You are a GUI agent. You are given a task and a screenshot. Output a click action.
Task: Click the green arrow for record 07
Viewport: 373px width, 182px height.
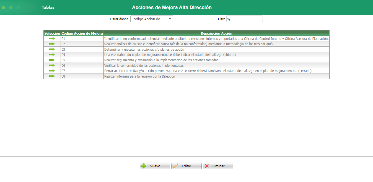click(x=52, y=71)
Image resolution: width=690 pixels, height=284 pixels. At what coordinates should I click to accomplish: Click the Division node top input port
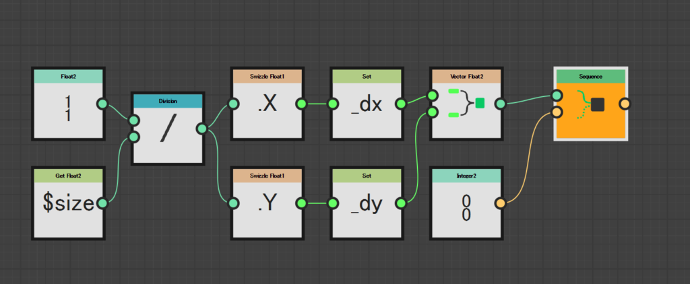coord(134,120)
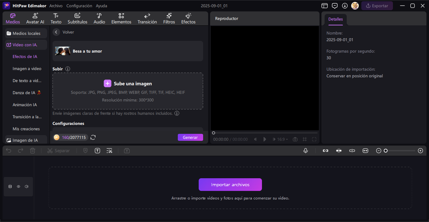Open the Configuración menu

79,6
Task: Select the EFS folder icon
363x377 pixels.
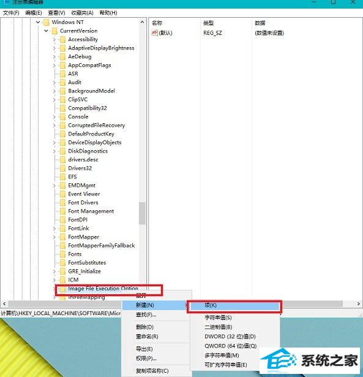Action: point(62,177)
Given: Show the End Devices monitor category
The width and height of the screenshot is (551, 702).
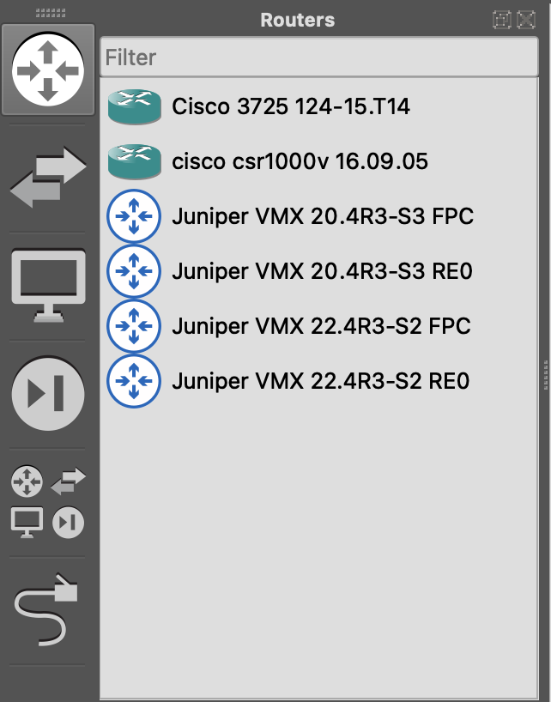Looking at the screenshot, I should point(48,286).
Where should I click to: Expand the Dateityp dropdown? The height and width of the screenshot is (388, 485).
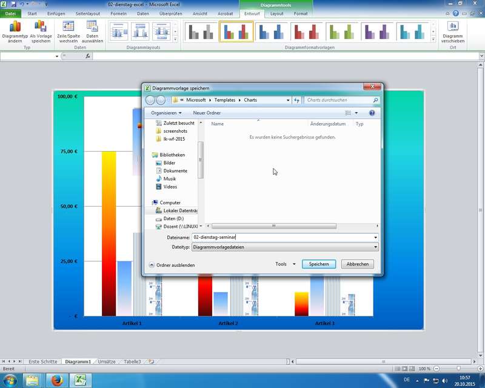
* * * * *
◆ **WHAT YOU WILL DO**:
Omit the pictures and write out exactly the lines from the one containing "Image resolution: width=690" through the last line of the material.

◆ **EXERCISE ANSWER**:
Image resolution: width=690 pixels, height=284 pixels. At what coordinates should I click to accomplish: Click the Division node top input port
coord(134,120)
Open the Configuración menu

79,6
Task: Select the EFS folder icon
363x377 pixels.
Action: point(62,177)
Given: Show the End Devices monitor category
The width and height of the screenshot is (551, 702).
Looking at the screenshot, I should point(48,286).
Where should I click to: Expand the Dateityp dropdown? The height and width of the screenshot is (388, 485).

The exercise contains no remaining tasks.